Anticapitalist Economy in Rojava: The Contradictions of the Revolution in The Kurdish Struggle (Abstract)

This is an English translation of the abstract of the book Anticapitalist Economy in Rojava: The Contradictions of the Revolution in The Kurdish Struggle, by Azize Aslan, published in 2021. The original version of the book in Spanish is available to download here.

Abstract

This book looks into the anticapitalist economy and the organization of social relations in the context of the revolution and autonomy of Rojava (Kurdistan-Syria); it questions both the limitations and the historical problems of the phenomenon of Revolution as such, and the conflicts and contradictions that have emerged in this process.

The first part of this book, “the debates of the revolution and emancipation in the Kurdish struggle” consists of questions I pose correctly on contradictions of the revolution which are fuelled by a series of problematic and controversial areas on the issue of the socialist revolution, the political concepts and objectives of the traditional Left, the dominant perspectives, identity politics rooted in postmodernism, and the national struggles that are centered in the construction of the state. And the subject-matter and main question of the first chapter is why and how the Kurdish Movement, which had emerged as a Leninist party (PKK), gradually became a popular movement, and underwent this intellectual transformation towards the democratic confederalism. This intellectual and organizational transformation of the Kurdish movement and, through this self-critical transformation, the adaptation of autonomy as a new politics of emancipation are not only the historical backdrop which led to the revolution of Rojava; they also define the present of Rojava.

The second chapter underlines the common memory of resistance of the Kurds in Rojava through the oral history.

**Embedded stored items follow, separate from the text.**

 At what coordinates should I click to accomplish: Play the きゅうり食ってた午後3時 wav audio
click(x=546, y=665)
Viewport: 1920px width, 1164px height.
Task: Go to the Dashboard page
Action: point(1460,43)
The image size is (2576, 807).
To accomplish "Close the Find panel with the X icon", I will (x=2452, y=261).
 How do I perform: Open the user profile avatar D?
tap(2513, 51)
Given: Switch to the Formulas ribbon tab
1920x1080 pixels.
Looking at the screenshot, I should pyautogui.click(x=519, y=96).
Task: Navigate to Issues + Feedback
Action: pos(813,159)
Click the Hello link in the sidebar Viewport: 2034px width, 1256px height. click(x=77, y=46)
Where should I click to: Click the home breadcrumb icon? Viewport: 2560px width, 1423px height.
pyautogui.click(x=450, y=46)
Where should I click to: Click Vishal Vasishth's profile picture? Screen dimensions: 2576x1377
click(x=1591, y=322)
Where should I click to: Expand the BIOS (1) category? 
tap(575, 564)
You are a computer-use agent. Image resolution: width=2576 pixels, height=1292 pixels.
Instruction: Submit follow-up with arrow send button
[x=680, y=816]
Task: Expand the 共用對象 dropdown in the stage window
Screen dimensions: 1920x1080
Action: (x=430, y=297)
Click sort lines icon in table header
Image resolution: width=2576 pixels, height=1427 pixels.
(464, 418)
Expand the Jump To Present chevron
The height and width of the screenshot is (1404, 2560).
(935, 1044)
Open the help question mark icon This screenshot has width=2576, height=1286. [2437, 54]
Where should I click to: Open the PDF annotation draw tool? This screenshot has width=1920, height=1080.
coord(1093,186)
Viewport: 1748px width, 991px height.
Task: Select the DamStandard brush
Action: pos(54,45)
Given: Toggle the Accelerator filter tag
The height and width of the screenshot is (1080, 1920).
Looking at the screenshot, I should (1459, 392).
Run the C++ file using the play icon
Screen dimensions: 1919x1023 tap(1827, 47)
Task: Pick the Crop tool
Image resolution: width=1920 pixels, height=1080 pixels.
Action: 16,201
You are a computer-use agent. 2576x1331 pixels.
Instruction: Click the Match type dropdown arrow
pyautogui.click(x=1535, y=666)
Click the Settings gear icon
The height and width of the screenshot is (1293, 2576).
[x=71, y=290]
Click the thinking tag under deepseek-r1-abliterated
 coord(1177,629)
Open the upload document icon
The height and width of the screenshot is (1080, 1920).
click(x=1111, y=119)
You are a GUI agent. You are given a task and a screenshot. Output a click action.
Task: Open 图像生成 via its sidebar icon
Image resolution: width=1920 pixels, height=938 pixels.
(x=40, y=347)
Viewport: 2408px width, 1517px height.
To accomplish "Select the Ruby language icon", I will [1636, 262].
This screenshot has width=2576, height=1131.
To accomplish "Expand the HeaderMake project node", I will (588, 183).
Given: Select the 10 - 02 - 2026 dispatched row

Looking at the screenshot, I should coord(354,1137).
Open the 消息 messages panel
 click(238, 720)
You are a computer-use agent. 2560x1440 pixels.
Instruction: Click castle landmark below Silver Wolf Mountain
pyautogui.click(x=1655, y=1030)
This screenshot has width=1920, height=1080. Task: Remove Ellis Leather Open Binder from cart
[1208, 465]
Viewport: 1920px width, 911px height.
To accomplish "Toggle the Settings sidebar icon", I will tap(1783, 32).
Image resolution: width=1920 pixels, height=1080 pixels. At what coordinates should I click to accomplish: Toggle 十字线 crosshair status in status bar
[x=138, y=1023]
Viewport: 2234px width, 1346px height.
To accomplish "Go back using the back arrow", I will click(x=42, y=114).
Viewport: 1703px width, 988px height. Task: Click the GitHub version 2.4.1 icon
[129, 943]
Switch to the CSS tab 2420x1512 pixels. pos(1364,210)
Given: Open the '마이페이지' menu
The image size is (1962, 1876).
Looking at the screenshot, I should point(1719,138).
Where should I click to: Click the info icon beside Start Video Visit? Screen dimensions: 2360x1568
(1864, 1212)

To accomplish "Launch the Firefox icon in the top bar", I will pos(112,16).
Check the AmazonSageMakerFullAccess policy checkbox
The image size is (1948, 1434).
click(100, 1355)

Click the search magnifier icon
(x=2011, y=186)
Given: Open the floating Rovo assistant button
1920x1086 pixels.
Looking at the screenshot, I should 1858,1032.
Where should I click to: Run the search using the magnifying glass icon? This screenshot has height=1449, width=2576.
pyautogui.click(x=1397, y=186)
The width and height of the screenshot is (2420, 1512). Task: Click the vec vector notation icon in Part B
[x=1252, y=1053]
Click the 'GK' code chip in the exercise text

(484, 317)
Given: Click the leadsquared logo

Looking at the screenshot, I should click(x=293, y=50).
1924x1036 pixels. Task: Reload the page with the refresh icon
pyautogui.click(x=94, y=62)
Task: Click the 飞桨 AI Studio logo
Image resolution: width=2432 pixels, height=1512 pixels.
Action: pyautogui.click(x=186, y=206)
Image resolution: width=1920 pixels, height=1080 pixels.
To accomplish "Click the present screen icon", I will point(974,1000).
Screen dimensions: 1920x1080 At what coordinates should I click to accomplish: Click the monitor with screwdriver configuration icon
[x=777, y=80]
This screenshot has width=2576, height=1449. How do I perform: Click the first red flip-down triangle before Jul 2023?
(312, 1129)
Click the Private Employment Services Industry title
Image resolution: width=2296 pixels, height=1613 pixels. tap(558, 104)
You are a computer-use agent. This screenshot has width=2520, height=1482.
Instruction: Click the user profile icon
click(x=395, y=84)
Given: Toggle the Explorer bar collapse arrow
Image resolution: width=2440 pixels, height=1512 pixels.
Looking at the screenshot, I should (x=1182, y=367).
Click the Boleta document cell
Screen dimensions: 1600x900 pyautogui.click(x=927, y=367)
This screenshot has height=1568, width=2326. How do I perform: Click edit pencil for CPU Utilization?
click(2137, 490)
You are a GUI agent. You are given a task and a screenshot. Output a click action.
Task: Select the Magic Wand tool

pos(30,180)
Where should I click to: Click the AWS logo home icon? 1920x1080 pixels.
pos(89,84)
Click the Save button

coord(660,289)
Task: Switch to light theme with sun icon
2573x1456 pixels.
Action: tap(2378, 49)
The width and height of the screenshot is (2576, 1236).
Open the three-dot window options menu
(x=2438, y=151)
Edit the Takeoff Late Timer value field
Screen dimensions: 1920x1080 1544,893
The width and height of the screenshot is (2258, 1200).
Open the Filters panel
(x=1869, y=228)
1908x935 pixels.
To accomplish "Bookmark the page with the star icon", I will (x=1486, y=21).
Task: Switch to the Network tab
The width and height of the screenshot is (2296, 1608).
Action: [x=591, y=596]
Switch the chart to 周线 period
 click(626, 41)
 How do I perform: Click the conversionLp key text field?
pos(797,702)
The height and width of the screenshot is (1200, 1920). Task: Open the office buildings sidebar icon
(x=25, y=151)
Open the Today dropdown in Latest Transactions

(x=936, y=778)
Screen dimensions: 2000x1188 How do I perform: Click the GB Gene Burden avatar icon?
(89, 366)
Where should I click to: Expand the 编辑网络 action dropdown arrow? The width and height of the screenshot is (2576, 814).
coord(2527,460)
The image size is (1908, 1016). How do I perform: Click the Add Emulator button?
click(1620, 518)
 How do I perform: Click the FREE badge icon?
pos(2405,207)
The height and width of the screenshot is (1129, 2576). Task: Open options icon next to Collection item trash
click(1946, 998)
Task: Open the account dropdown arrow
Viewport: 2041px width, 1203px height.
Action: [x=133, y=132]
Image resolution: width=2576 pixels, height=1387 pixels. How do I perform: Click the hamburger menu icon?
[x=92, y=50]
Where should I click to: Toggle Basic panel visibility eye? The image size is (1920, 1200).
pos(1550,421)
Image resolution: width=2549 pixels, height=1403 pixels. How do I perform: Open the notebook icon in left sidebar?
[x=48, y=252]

In the third chapter, titled “The autonomy of Rojava as a movement”, I analyse democratic autonomy and democratic confederalism in Rojava and North of Syria in terms of theory and practice. The main argument of this chapter is that Rojava, the communes, and popular assemblies have overcome the issue of representation and democracy, and the act of assembly has become a movement; the commune has become the everyday way of life in Rojava, and autonomy is the experience of the relations that organize life. The practices of popular organization, the creation of relations and spaces for collective decision making, and the capacity of the community to make decisions a reality are fundamental social transformations that motivate the autonomous government to deepen the autonomy by creating more autonomous practices, distancing itself from state or capitalist institutionalization.

The last part of the book, I examine the capacity of the revolution and autonomy of Rojava to transcend and destroy capitalism, by focusing on the organization of an anticapitalist economy that is expressed as a “social economy” in Rojava. The economy is one of the organizational dimensions of democratic autonomy; its goal is to socialize production and communalize property from two areas: as general (mixed) economy and as women’s economy (AboriyaJIN). From 2014, when the organization began in committees and later on through coordination, many different methods have been tried out to organize this dimension. While there are many customs and practices of the peoples in the main fields of life, spontaneous experiences arise. However, organizing a non-capitalist economy and ending capitalist relations is one of the most demanding areas for the Kurdish Movement and the autonomous government of Rojava. In the first part of the last chapter, we focus on the contradictions between the perspective and the practice of the communal economy and analyse cooperatives and affirm they are experienced not as structures of production but as something relational in Rojava.